(Saved entries)
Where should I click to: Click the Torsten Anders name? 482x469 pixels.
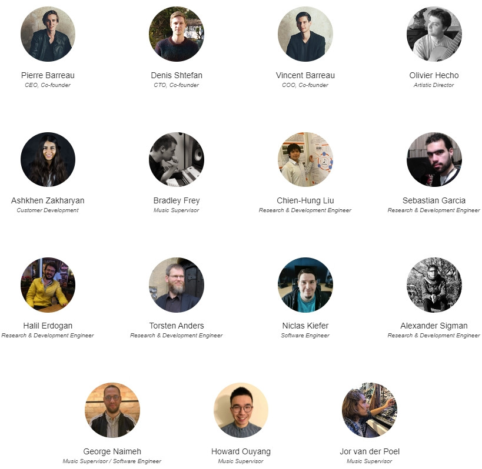(x=177, y=326)

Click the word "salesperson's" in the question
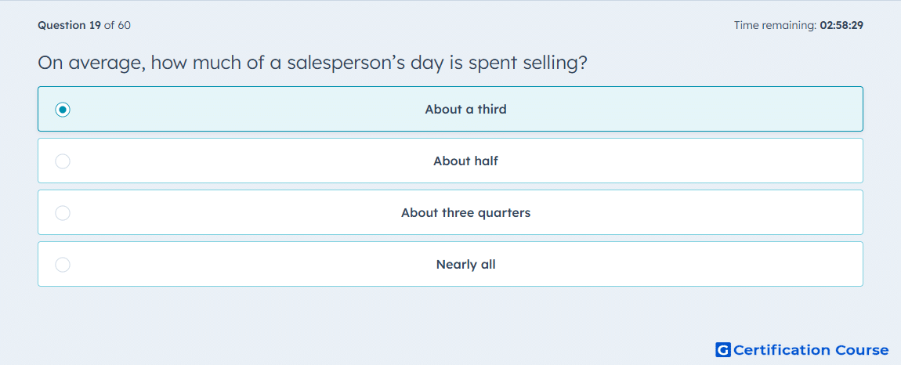tap(344, 63)
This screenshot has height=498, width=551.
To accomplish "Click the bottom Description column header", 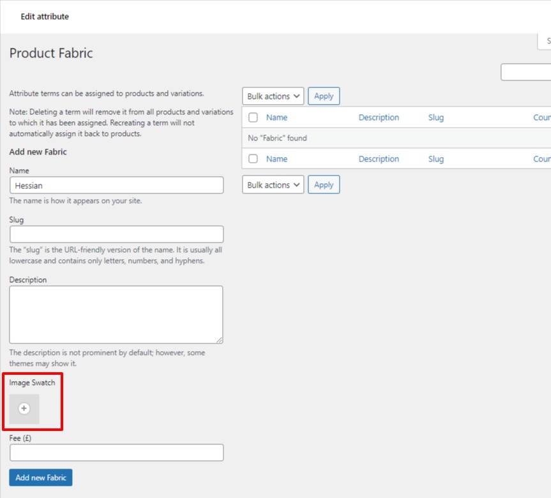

**What you are asked to do**: Exact copies of all the entries are needed; output them without the pictures.

**The completed task**:
Where should I click to: Click the Torsten Anders name? 482x469 pixels.
(x=177, y=326)

Click the word "salesperson's" in the question
tap(344, 63)
This screenshot has height=498, width=551.
To accomplish "Click the bottom Description column header", 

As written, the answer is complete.